President Barack Obama, British Prime Minister David Cameron and Canadian Prime Minister Stephen Harper contributed videotaped messages.
Obama said the war gave the United States a sense of unity and independence, and made icons of the American flag and "The Star-Spangled Banner."
"But the end of the war also laid the foundation for the growing relations between the United States, the United Kingdom and Canada — bonds we now celebrate as the strongest of allies and closest of friends," he said. "As our three nations mark this milestone, I'm confident our alliance will continue to be a force for good and that together we will leave this world a better, safer place for generations to come."
Cameron said the relationship between the United States and Britain "is not just a security alliance."

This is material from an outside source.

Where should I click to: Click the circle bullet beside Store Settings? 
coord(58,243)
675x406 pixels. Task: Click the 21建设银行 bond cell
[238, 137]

"It's also in business, education, research and personal ties where you can see the strength of our bonds," he said.
He cited the world's largest foreign direct investment between two nations, at nearly $1 trillion; transatlantic partnerships in research that won eight of nine Nobel Prizes in the sciences two years ago; and the thousands of American and British students each year who study in the other country.
"In education," Cameron said, "14 of the top 15 universities in the world are either in the U.S. or in the U.K. — including Maryland's own Johns Hopkins University."
The ceremony concluded with the signing of the declaration of peace, affirming the shared history and enduring friendship among the three nations.
Robin Davis brought sons Lars and Everett, both 10, to watch the ceremony.
"I feel as though our country is fighting for our freedom still," the Beltsville woman said, and named global warming and economic struggle among the current threats to liberty. "I want to celebrate our determination."